Data:
^^^^

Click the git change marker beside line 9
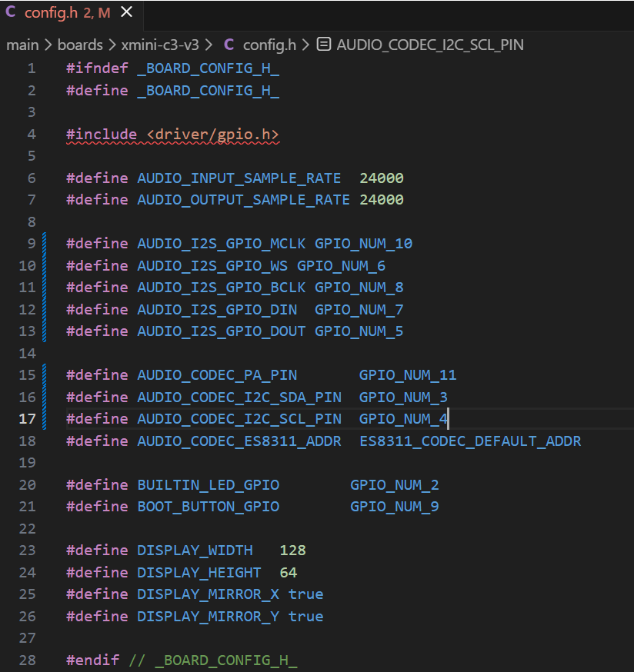The image size is (634, 672). click(45, 244)
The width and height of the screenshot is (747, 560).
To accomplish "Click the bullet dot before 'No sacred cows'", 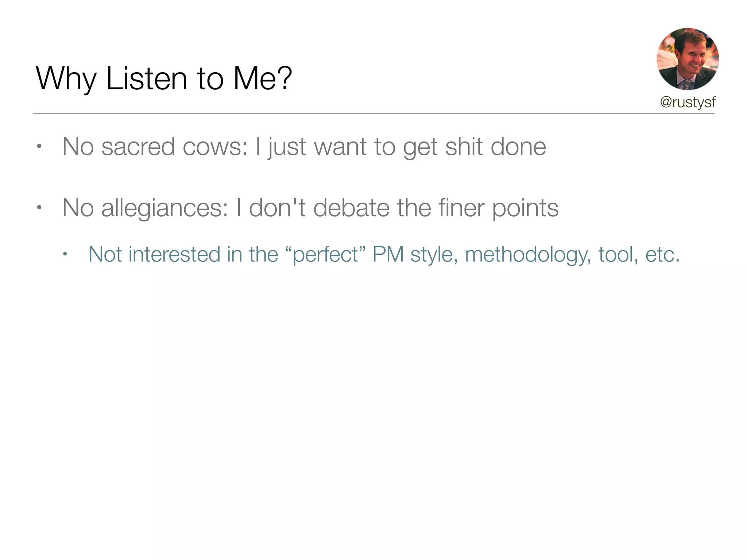I will tap(39, 147).
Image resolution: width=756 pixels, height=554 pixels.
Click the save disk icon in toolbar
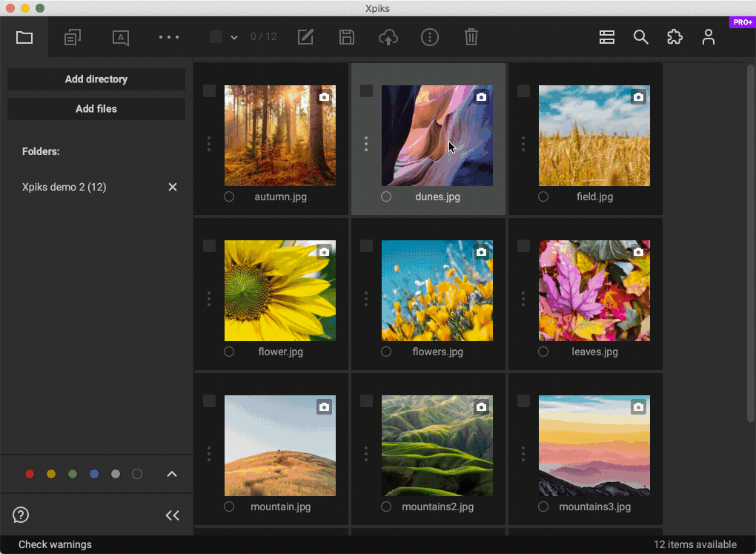point(347,37)
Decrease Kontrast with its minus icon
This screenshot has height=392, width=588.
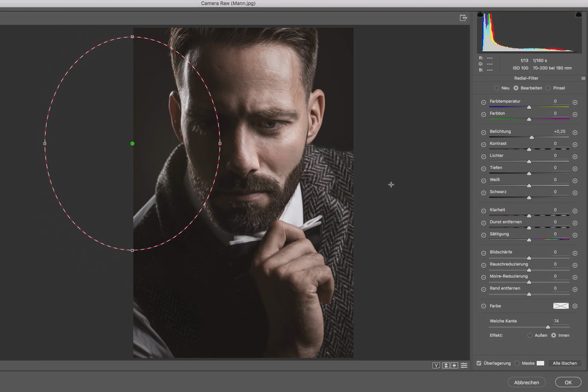coord(483,145)
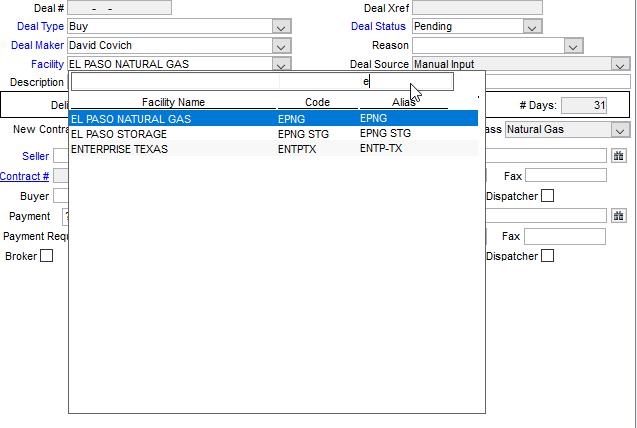Click the Alias column header
This screenshot has width=637, height=428.
(403, 102)
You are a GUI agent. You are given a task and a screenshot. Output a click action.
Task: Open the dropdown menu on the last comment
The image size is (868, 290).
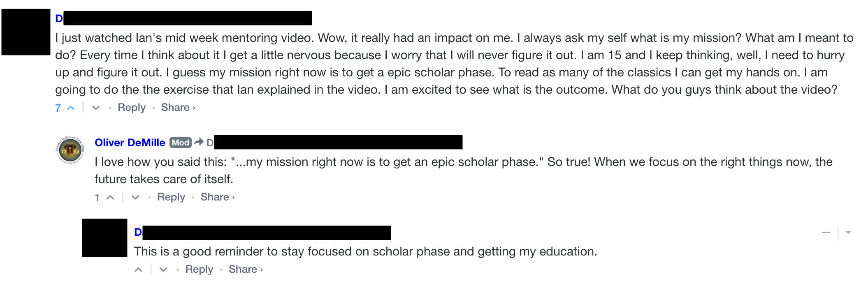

^^^^

Required action:
Using the listing above, set down exactly each line from the one containing "This screenshot has height=392, width=588." through the final line, and leave out pictures.

Task solution:
This screenshot has height=392, width=588.
coord(483,145)
Click the Alias column header
This screenshot has width=637, height=428.
(403, 102)
You are a GUI agent. You are given a task and a screenshot. Output a click action.
Task: Open the dropdown menu on the last comment
The image size is (868, 290).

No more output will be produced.